# Source document:
------------------------------------
As indicated by its name, State of Kind encourages consumers to be kind to their skin by avoiding excess, and through candid content about what products and ingredients can and can’t do. Beginning in October of last year, the brand set out to cultivate a community by partnering with influencers to spur discussions on social media about various states people experience. For example, artist Sasha Mei, an acne sufferer, hosted a conversation about the state of vulnerability. In total, State of Kind chose roughly 200 primarily millennial influencers for product seeding due to their conscious take on consumption and high engagement.
“We need to stop aggravating and punishing our skin with all these extra things we don’t need.”
“I would never come out of the gate and say this product is a cure-all or will get rid of this condition when the condition is stemming from something internal. A lot of the content you will see from us is focused around a 360 approach,” says Battersby, mentioning that State of Kind is working on online skin guide to provide information about “what is really going on with your skin.” She says, “We need to stop aggravating and punishing our skin with all these extra things we don’t need.”
State of Kind teamed up with Krupa Koestline, the biochemist and clean beauty expert behind KKT Consultants, on its formula. The formula is designed to support the skin barrier particularly for the majority of consumers reporting they have sensitive skin. The CBD in Kindly Restore is triple tested. Although Battersby has a history in the cannabis trade, she’s doesn’t want State of Kind to be pigeonholed as a cannabis beauty brand. State of Kind’s next product won’t feature CBD. She envisions the brand having a maximum of five or six skincare products.
“We are not hinging the entire brand on CBD or my background in cannabis,” says Battersby. “It’s great that there’s this added bonus, but it’s not the entire brand.”
State of Kind’s products are packaged in glass bottles, and the brand offsets shipping emissions. Monolith Collective, a firm with SkinKick, Drybar, Skin Laundry, Blushington, Alchemy 43 and Skin Medica on its client list, handled State of Kind’s minimalist packaging design. “Customers, when they receive the packaging, are really blown away by its weight,” says Battersby. “It feels grounding and like a moment for yourself.”
------------------------------------
# Exercise data:
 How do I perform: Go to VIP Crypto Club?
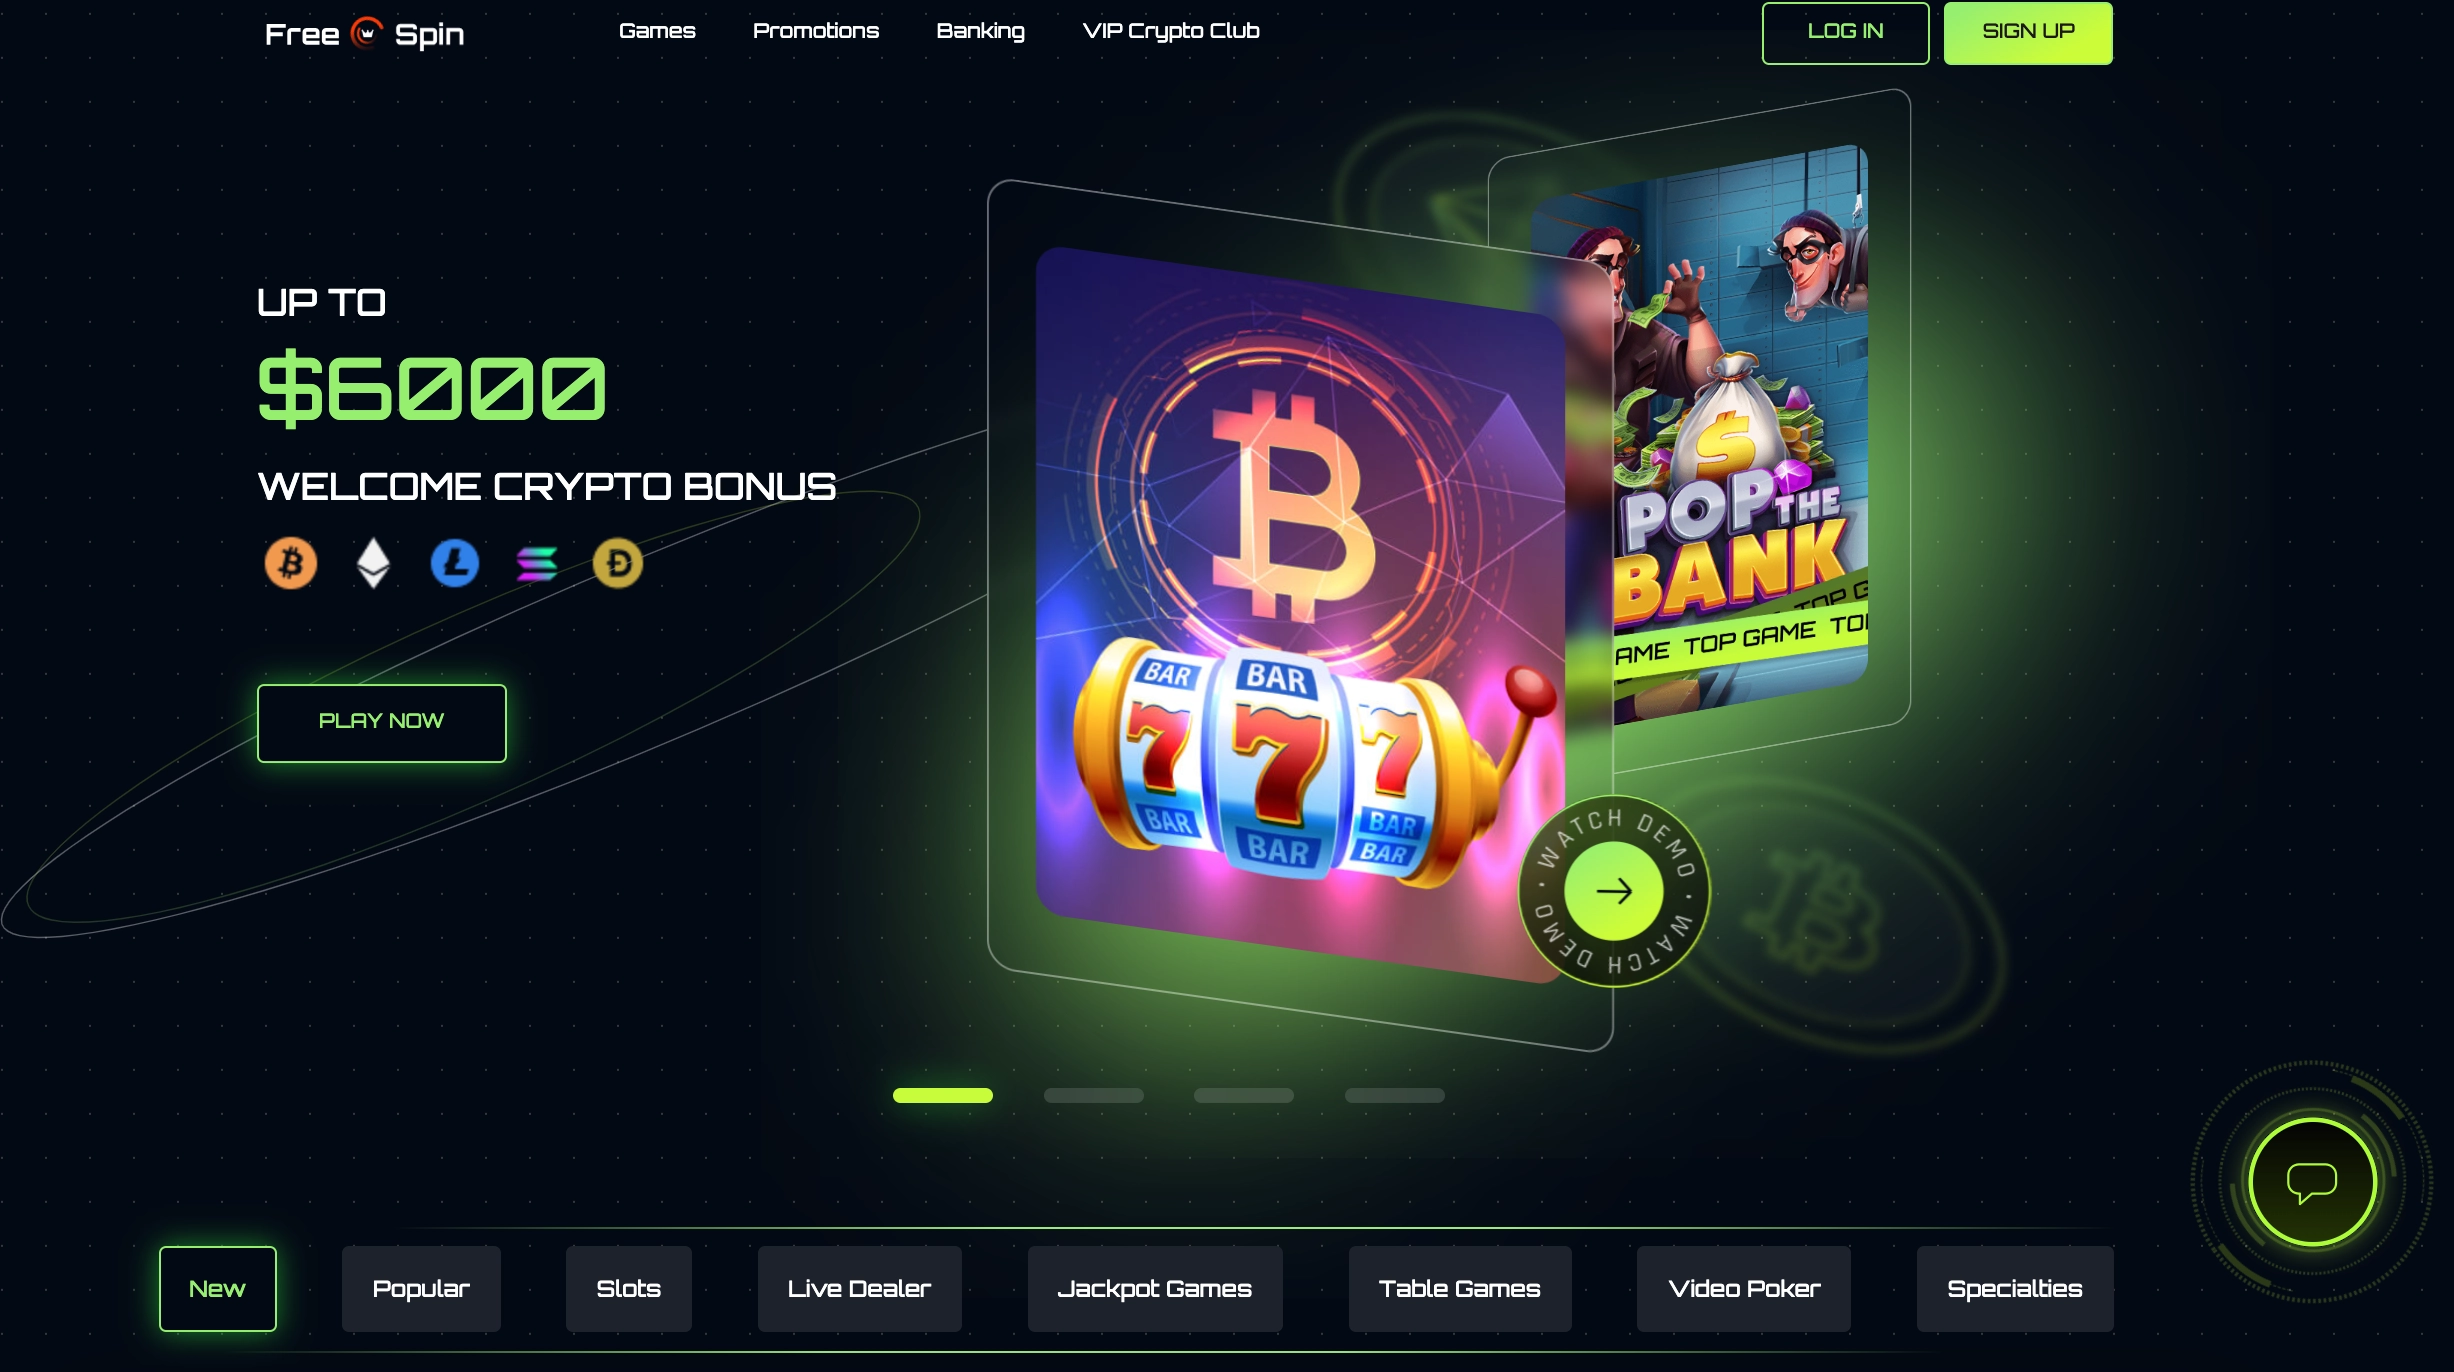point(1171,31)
------------------------------------
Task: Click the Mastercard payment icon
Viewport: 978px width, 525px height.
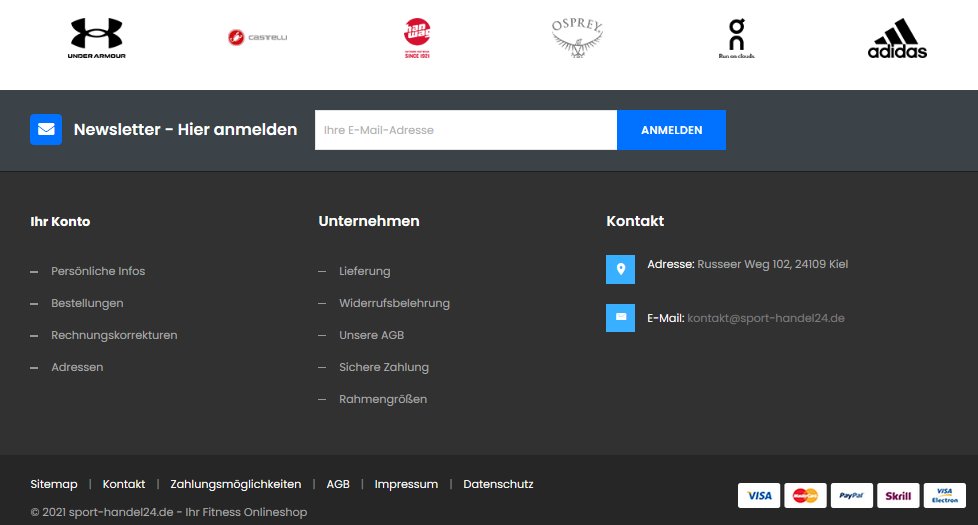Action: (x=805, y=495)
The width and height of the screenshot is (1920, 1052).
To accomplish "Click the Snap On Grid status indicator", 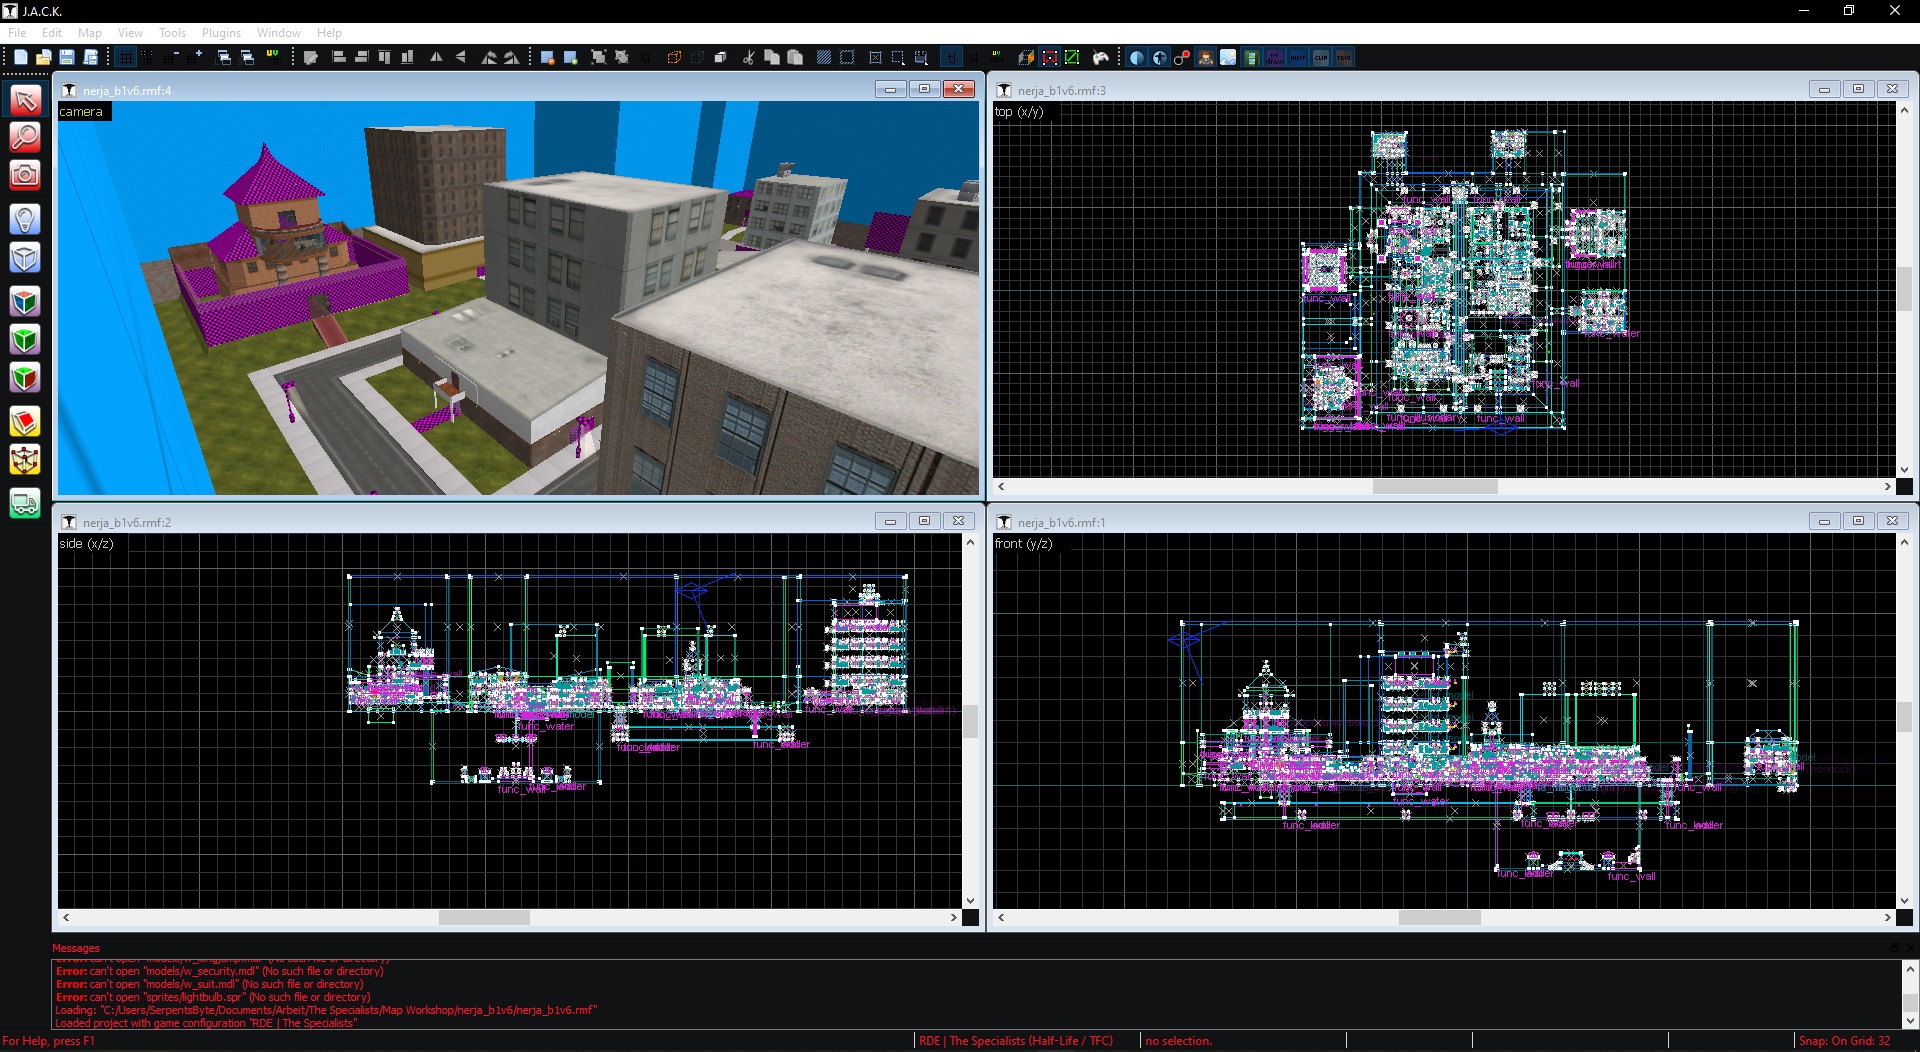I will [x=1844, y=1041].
------------------------------------
# Task to carry out:
Write out the whole State of Kind skincare text again, word for word.

# Task answer:
As indicated by its name, State of Kind encourages consumers to be kind to their skin by avoiding excess, and through candid content about what products and ingredients can and can’t do. Beginning in October of last year, the brand set out to cultivate a community by partnering with influencers to spur discussions on social media about various states people experience. For example, artist Sasha Mei, an acne sufferer, hosted a conversation about the state of vulnerability. In total, State of Kind chose roughly 200 primarily millennial influencers for product seeding due to their conscious take on consumption and high engagement.
“We need to stop aggravating and punishing our skin with all these extra things we don’t need.”
“I would never come out of the gate and say this product is a cure-all or will get rid of this condition when the condition is stemming from something internal. A lot of the content you will see from us is focused around a 360 approach,” says Battersby, mentioning that State of Kind is working on online skin guide to provide information about “what is really going on with your skin.” She says, “We need to stop aggravating and punishing our skin with all these extra things we don’t need.”
State of Kind teamed up with Krupa Koestline, the biochemist and clean beauty expert behind KKT Consultants, on its formula. The formula is designed to support the skin barrier particularly for the majority of consumers reporting they have sensitive skin. The CBD in Kindly Restore is triple tested. Although Battersby has a history in the cannabis trade, she’s doesn’t want State of Kind to be pigeonholed as a cannabis beauty brand. State of Kind’s next product won’t feature CBD. She envisions the brand having a maximum of five or six skincare products.
“We are not hinging the entire brand on CBD or my background in cannabis,” says Battersby. “It’s great that there’s this added bonus, but it’s not the entire brand.”
State of Kind’s products are packaged in glass bottles, and the brand offsets shipping emissions. Monolith Collective, a firm with SkinKick, Drybar, Skin Laundry, Blushington, Alchemy 43 and Skin Medica on its client list, handled State of Kind’s minimalist packaging design. “Customers, when they receive the packaging, are really blown away by its weight,” says Battersby. “It feels grounding and like a moment for yourself.”